Não faças dos jogadores aplicadores “cegos” da estratégia engendrada pelo expert (ler esperto!) do treinador!
Um outro exemplo que julgo complementar do que acabo de apresentar, tem a ver com a reprodução de uma passagem de uma entrevista à Harvard Business Review de sir Alex Fergusson, o famoso treinador escocês de futebol profissional: Nunca permitimos uma má sessão de treino. Aquilo que vemos nos treinos manifesta-se no campo de jogo. Assim, cada sessão de treino tinha a ver com qualidade. Não admitíamos faltas de concentração. Tratava-se de intensidade, concentração, velocidade, um elevado nível de desempenho. Eu tinha de elevar as expectativas dos jogadores. Estes nunca podiam ceder. Eu dizia-lhes sempre: “Se cederes uma vez, cedes duas”. E a minha ética de trabalho e a minha energia parecem ter-se espalhado por todo o clube. Eu era o primeiro a chegar de manhã. Nos últimos anos, muito do meu pessoal já lá estava quando eu chegava, às sete da manhã. Acho que eles compreenderam por que razão eu chegava cedo — sabiam que havia um trabalho a fazer. Havia aquele sentimento, se ele é capaz, eu também sou. Dizia sempre à minha equipa que trabalhar arduamente toda a vida é um talento. Mas esperava ainda mais das estrelas da equipa. Esperava que trabalhassem ainda mais arduamente. Dizia-lhes: vocês têm de mostrar que são a nata dos jogadores. E era o que eles faziam. É por isso que são estrelas — estão preparados para trabalhar mais. Superestrelas com egos não são o problema que as pessoas podem pensar.

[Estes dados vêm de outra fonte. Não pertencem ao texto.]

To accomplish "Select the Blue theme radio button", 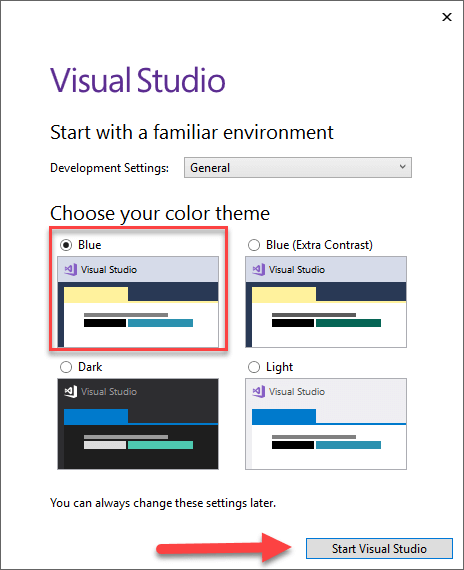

Eles precisam de ser vencedores, porque isso lhes massaja os egos, e farão o que for necessário para vencer. Costumava ver o [Cristiano] Ronaldo [um dos melhores avançados do mundo, que joga agora no Real Madrid], Beckham, Giggs, Scholes e outros a treinar durante horas. Tinha de os mandar para dentro. Batia na janela e dizia-lhes “Temos um jogo no sábado!”. Mas eles queriam tempo para treinar. Percebiam que ser jogador do Manchester United não é um trabalho fácil.
Dois exemplos esclarecedores do modo como o “treino do treinador” necessita ser encarado e praticado. Confirmando que os comportamentos podem ser trabalhados em determinadas situações (treinos) desde que estas não se descolem ou percam de vista a realidade (a competição). Reforçando a importância da dimensão intersubjetiva do comportamento, ao mostrar que o exemplo de quem se respeita contribui para a acção.
Identificando uma verdadeira dimensão emocional de partilha e incentivo, fundamental quando cada um individualmente compreende que os objectivos comuns são sempre “maiores” do que os desejos particulares."